▸ **JOB 1**
Repeat the lines of the entries below word for word, starting at the line that contains "Select the 文件嵌入隐藏 title text" and ending after the line that contains "pos(143,301)".

Thursday, December 22, 2011

Known ways of managing ET #03 - The Gamble

tl;dr – exploratory testing can be a gamble. And what's the problem with that?

As I write this, it’s coming up to Christmas*. Christmas is a hard deadline**, but there are clear gift-related requirements from one’s nearest and dearest***. As weeks turn to days and days turn to hours, some people find they have no gifts, yet no appetite either for handing over socks or gift vouchers. So they gamble. They give themselves some time, and head off to hunt for presents. Sometimes, not everyone gets a present, sometimes the presents are junk. Sometimes, they’re inspired. Generally, after spending roughly the allotted time and just a touch more than the allotted budget, the giver has something approaching the right number and selection of gift-ish things. We’re all familiar with a gamble, we know that some are more comfortable with a gamble than others, and we know that others positively delight in the last minute sprint-and-bundle.

Exploratory Testing is in great part about discovery. If you’re looking for real surprises, it’s pretty pointless to say how long**** you think it might take you to find them. It is more rational to set limits on how long you’re going to spend looking. This is a gamble. Your budget isn’t necessarily set to somehow match the value of the stuff you’ll find, but may be rather more influenced by what you have available to let you look. If you’re comfortable with a gamble, you may be comfortable with managing ET by lobbying for a budget from the project, and working to find a great way of spending that budget for the project.

▸ **JOB 2**
Continue the post about managing exploratory testing as a gamble, picking up right after its last sentence.

Data listing:

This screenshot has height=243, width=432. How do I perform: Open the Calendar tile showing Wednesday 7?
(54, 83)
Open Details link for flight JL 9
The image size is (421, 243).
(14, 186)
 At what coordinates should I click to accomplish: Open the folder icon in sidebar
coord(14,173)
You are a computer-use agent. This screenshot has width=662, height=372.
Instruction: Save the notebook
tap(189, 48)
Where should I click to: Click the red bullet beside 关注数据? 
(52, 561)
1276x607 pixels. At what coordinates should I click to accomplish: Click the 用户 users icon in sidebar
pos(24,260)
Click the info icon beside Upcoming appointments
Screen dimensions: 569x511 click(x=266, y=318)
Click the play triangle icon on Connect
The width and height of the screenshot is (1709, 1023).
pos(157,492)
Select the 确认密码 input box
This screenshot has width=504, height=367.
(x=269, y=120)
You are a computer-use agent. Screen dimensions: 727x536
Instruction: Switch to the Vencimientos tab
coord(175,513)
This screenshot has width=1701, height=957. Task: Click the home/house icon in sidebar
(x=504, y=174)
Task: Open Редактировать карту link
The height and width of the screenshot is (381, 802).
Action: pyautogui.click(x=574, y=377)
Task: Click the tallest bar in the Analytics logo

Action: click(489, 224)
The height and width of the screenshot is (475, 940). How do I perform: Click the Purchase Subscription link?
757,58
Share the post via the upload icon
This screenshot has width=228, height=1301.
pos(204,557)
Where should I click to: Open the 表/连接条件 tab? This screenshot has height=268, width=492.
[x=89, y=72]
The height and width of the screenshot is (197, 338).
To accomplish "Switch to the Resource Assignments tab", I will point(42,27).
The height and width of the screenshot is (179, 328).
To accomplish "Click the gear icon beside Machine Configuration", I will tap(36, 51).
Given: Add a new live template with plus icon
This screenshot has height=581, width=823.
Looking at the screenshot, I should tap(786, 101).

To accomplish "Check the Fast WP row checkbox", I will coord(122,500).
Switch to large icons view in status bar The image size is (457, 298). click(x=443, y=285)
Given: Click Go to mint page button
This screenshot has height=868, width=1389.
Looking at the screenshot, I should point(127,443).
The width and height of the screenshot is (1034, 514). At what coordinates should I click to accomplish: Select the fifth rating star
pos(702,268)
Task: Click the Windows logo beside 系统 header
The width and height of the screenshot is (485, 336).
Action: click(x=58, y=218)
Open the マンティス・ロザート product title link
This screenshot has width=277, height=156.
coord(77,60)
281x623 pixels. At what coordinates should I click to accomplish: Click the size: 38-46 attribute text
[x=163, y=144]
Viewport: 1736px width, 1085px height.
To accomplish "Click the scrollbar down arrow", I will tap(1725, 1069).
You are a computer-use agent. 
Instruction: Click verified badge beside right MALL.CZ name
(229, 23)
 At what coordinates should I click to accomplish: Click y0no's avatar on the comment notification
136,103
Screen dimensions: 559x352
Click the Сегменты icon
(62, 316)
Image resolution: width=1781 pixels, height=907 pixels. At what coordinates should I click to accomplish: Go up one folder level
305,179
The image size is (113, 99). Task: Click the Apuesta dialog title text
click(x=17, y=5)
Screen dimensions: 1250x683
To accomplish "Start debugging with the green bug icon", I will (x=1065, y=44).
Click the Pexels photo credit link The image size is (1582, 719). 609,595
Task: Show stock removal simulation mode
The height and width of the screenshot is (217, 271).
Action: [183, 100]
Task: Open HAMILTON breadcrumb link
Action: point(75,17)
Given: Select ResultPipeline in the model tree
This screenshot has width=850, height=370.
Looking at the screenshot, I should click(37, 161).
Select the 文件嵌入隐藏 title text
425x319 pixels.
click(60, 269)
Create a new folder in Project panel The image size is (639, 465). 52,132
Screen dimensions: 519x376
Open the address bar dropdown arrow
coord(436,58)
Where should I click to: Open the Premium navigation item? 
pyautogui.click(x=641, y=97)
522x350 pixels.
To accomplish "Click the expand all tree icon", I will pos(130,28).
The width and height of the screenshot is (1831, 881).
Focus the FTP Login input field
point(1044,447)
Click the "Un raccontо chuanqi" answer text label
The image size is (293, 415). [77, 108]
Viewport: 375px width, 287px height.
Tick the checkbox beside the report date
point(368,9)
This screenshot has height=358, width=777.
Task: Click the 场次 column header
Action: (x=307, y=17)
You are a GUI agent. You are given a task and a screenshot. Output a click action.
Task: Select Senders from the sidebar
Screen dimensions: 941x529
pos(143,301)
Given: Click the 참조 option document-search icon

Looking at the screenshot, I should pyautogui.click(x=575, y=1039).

▸ **EXERCISE OUTPUT 1**
Select the 文件嵌入隐藏 title text
425x319 pixels.
click(60, 269)
Create a new folder in Project panel The image size is (639, 465). 52,132
Screen dimensions: 519x376
Open the address bar dropdown arrow
coord(436,58)
Where should I click to: Open the Premium navigation item? 
pyautogui.click(x=641, y=97)
522x350 pixels.
To accomplish "Click the expand all tree icon", I will pos(130,28).
The width and height of the screenshot is (1831, 881).
Focus the FTP Login input field
point(1044,447)
Click the "Un raccontо chuanqi" answer text label
The image size is (293, 415). [77, 108]
Viewport: 375px width, 287px height.
Tick the checkbox beside the report date
point(368,9)
This screenshot has height=358, width=777.
Task: Click the 场次 column header
Action: (x=307, y=17)
You are a GUI agent. You are given a task and a screenshot. Output a click action.
Task: Select Senders from the sidebar
Screen dimensions: 941x529
pos(143,301)

▸ **EXERCISE OUTPUT 2**
Time for a couple of examples: “We want to spend 40 hours in the first week after delivery looking for trouble” is a gamble. “We’ll need someone for three days to prepare the exploratory environments, data, tools and ideas” is an investment in a known deliverable. These aren’t opposites. You will have goals for both. You can schedule both. Nonetheless, some test managers refuse to take gambles to their project managers.

This is not always because the project manager is genuinely uncomfortable with a gamble. Testing is a Wicked Problem, and no one thanks you for dropping a Wicked Problem into their basket of responsibilities. However, many project managers of my acquaintance are rather good gamblers, instinctively and analytically weighing up risk and return. Their management talents extend well beyond the business of juggling durations and dependencies. If you’re comfortable with a gamble, candid about the realities of ET and convincing about your skills, you may well see the PM’s eyes light up. The game is on. You’ll get some proportion of what you’ve asked for, and you’ll go looking for problems.

Of course, managing ET doesn’t end here. But – crucially – this is where it can start.

* or whatever you call it in your tribe.
** although some years I have good reason to send New Year cards.
*** and from those who are remote and unfamiliar, come to that.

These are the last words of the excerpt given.